Once we were settled in the house in Switzerland, we looked around for some hand tools, and found a hardware store, then bought a nice piece of wood. Kim spent a few hours making me a very simple frame loom, 24” x 15”, just the size I wanted to weave a 9x9” tapestry for the upcoming “Enchanted Pathways” small format unjuried exhibition.
The nice thing about using a kitchen fork to beat in the weft is that you can always find one. The forks in this house are nice and heavy with good sharp tines.
Inspired by the Unicorn tapestries at Stirling Castle, I decided to weave a mini-Mille Fleurs tapestry. As it happens, there was a brochure at the house about the Alpine Wildflower Garden at Schynege Platte, so I used it as a reference for my design.

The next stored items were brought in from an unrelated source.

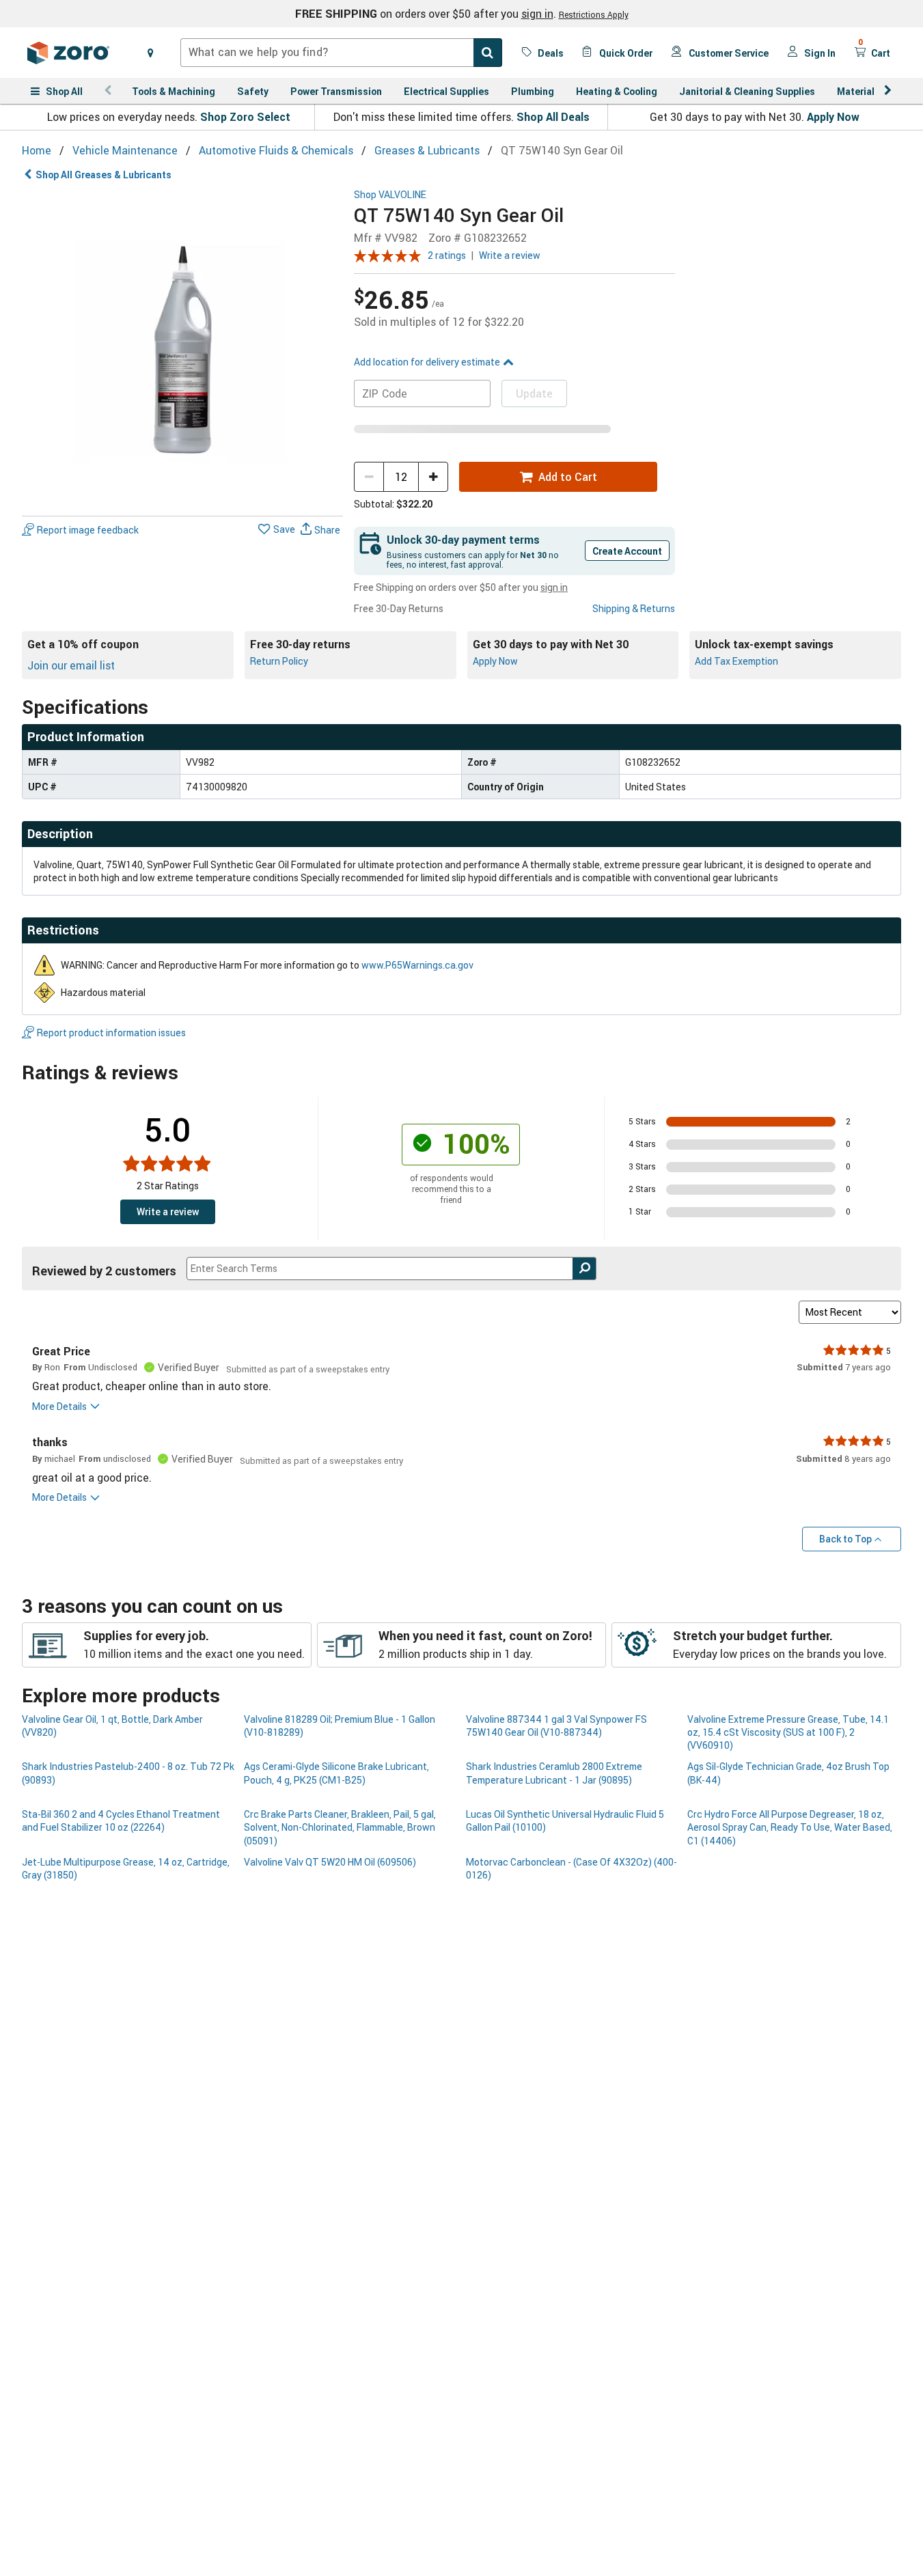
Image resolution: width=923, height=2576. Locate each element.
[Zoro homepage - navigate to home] (68, 53)
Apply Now (833, 116)
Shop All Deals (553, 116)
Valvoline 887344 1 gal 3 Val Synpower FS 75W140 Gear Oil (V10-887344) (556, 1726)
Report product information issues (111, 1032)
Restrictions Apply (594, 14)
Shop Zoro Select (245, 116)
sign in (537, 13)
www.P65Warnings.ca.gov (417, 964)
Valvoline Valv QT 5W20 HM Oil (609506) (330, 1861)
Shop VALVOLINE (390, 195)
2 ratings (447, 255)
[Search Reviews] (584, 1268)
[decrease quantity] (369, 477)
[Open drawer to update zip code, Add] (150, 53)
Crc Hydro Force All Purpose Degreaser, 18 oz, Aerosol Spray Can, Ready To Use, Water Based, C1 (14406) (789, 1827)
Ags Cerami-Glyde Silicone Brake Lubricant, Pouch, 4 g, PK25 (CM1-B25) (336, 1773)
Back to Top (845, 1538)
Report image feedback (88, 529)
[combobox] (341, 52)
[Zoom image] (182, 349)
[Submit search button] (487, 52)
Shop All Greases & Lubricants (103, 174)
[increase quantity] (433, 477)
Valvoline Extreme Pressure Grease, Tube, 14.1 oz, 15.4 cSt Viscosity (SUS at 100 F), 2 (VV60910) (788, 1732)
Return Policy (279, 660)
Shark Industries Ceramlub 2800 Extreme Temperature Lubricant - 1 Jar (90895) (554, 1773)
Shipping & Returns (633, 608)
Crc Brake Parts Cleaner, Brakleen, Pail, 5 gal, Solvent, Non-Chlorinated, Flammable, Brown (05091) (340, 1827)
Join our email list (71, 665)
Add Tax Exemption (736, 660)
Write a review (509, 255)
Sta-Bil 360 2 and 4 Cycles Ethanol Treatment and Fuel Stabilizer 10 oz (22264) (121, 1820)
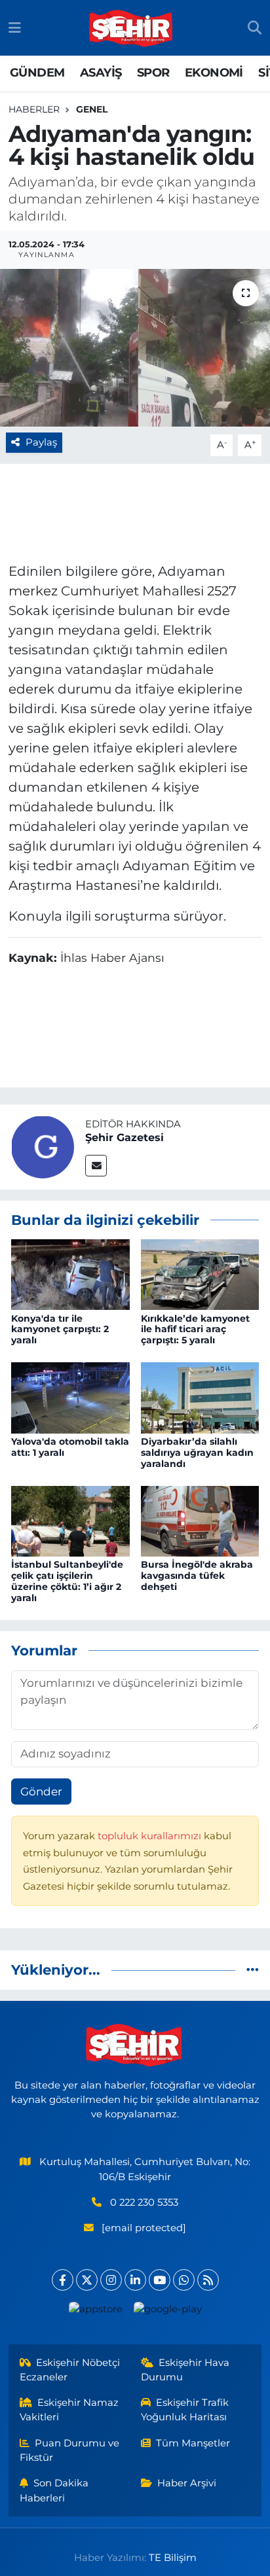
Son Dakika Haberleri (54, 2490)
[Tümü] (252, 1969)
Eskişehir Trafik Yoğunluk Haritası (185, 2410)
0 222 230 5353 (144, 2202)
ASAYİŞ (100, 72)
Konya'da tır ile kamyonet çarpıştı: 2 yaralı (60, 1330)
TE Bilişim (173, 2558)
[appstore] (95, 2312)
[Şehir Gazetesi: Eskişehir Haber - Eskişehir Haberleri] (131, 28)
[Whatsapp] (184, 2280)
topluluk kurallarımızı (151, 1836)
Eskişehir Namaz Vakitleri (69, 2410)
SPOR (153, 72)
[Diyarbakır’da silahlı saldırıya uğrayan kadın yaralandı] (200, 1396)
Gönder (41, 1791)
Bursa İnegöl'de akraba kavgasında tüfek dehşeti (197, 1576)
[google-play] (167, 2312)
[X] (87, 2280)
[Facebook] (62, 2280)
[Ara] (254, 28)
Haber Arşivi (186, 2483)
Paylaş (41, 442)
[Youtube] (159, 2280)
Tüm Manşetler (193, 2443)
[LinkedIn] (135, 2280)
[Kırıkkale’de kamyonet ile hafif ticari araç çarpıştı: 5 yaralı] (200, 1273)
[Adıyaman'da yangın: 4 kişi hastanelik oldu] (135, 348)
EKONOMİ (214, 72)
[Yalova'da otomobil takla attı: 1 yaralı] (70, 1396)
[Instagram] (111, 2280)
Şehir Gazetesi (124, 1137)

Unfortunately the gardens had closed the week before, so many of these are flowers I have not seen in real life, only in photos.
Note to self: next time I make a cartoon for a representational tapestry, I should make it WEAVABLE! I am used to taking an old drawing or painting and just weaving it however I can.
For these wildflowers, some were just not possible to weave the way I’d drawn them, on the number of warps I had (9 per inch). So I ended up inventing, and using a lot of trial and error and lots of unweaving (or Penelope-ing as we tapestrists call it). The Silver Thistle was the hardest because the petals radiate all the way around the center.
I used one strand of the Weaving Southwest yarn, with Paternayan, Appleton, and Ymmy yarn (my Irish friend Edith sent me some as a gift). I like how hairy the WS yarn is, and slightly uneven too, like handspun.
The exhibit will open next summer in New Mexico, and I prefer to let people see it for the first time in the exhibit. So I am only showing a detail here, not the whole piece.
Enchanted Pathways, William and Joseph Gallery, Santa Fe, NM, July 17 - 29, 2010.